Ramshankar Ramshankar07

Hi 👋, I'm Ramshankar

Research Interests

GPU kernel optimization and low-level performance engineering
Model quantization and precision-efficient inference

Selected Work

ModelOpt

An automated neural network optimization framework that treats model compression as a sequential decision-making problem. Uses Monte Carlo Tree Search to navigate the combinatorial space of compression configurations, discovering optimal quantization and pruning strategies without requiring gradient-based fine-tuning.
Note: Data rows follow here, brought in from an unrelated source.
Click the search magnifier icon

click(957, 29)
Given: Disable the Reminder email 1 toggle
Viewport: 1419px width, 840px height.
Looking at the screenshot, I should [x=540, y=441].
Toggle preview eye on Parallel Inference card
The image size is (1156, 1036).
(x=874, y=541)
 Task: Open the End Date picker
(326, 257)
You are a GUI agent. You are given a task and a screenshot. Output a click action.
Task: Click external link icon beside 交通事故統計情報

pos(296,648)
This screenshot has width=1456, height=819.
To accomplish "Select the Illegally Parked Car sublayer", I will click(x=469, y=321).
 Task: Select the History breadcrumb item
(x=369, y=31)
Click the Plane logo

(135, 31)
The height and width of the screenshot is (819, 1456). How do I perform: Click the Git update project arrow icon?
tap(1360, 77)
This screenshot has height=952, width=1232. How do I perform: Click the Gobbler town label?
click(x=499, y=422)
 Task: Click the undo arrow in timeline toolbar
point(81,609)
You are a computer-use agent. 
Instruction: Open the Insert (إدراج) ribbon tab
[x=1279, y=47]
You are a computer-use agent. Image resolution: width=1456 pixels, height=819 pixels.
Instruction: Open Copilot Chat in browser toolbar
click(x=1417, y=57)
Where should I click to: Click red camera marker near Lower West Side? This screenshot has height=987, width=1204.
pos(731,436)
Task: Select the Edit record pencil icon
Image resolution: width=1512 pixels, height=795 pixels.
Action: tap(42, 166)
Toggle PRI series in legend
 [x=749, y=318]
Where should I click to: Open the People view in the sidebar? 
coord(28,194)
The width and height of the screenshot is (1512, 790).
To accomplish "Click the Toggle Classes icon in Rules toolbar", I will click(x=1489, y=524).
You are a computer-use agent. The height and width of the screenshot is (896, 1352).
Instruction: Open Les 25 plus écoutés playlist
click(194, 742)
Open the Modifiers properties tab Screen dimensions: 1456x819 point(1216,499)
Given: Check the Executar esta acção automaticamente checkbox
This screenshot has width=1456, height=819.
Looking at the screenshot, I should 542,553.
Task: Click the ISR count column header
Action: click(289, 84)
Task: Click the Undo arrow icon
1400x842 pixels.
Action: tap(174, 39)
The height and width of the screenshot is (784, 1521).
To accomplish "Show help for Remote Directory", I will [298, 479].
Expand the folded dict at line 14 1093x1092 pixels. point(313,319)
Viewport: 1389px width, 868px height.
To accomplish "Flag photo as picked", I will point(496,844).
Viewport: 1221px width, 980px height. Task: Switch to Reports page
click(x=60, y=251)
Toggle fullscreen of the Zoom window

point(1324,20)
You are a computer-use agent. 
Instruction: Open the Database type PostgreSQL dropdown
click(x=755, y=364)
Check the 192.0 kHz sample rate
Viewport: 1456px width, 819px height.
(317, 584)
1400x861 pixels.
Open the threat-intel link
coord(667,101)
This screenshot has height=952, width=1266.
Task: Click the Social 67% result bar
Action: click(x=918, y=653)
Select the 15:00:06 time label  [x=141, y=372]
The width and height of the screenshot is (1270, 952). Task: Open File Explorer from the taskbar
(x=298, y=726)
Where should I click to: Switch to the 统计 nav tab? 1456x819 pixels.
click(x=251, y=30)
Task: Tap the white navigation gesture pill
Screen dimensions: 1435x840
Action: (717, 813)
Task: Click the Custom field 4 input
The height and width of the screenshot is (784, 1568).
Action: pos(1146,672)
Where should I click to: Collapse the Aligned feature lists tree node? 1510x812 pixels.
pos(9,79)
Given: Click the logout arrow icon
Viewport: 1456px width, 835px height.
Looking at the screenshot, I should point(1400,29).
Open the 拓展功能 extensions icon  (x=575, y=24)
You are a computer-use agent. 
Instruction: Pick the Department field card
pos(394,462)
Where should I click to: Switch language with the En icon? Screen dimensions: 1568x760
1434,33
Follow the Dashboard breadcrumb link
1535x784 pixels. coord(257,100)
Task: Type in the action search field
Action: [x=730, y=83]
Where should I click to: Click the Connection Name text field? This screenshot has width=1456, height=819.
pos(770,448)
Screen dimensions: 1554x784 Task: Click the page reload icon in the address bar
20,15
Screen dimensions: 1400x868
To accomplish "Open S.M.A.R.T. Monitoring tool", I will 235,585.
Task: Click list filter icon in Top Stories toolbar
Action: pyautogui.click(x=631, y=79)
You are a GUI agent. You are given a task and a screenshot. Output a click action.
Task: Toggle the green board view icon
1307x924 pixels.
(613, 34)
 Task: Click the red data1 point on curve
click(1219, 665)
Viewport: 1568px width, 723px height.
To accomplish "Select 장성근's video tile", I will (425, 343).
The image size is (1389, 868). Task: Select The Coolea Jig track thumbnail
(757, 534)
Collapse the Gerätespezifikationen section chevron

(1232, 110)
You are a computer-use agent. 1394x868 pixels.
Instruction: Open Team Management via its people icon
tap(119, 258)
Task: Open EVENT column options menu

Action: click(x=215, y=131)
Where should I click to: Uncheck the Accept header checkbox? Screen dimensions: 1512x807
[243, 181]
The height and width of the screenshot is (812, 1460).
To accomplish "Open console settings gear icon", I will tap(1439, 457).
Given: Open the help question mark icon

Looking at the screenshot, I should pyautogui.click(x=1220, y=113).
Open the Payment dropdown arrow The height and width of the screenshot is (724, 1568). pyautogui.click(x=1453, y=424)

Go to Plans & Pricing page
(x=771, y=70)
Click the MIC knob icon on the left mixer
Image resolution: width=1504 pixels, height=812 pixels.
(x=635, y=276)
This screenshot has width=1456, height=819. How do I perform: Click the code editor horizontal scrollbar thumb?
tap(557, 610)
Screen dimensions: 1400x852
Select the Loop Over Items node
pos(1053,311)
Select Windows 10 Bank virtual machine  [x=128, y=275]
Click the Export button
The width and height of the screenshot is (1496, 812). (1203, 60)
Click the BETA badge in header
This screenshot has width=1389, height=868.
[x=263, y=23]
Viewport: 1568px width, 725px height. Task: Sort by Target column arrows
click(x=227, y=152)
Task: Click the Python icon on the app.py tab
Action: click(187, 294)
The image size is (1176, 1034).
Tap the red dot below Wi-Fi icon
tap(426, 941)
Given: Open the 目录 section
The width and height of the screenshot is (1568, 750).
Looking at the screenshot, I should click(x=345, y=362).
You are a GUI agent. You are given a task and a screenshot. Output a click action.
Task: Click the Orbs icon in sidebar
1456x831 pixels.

BitSkip: Quantization × Early Exit Composition

Empirical analysis of composing quantization with early exit strategies for efficient inference. Investigates how reduced numerical precision interacts with adaptive computation depth—whether aggressive quantization degrades the confidence estimates that early exit relies on, and how to jointly optimize both techniques. Explores the Pareto frontier of latency, memory, and accuracy trade-offs.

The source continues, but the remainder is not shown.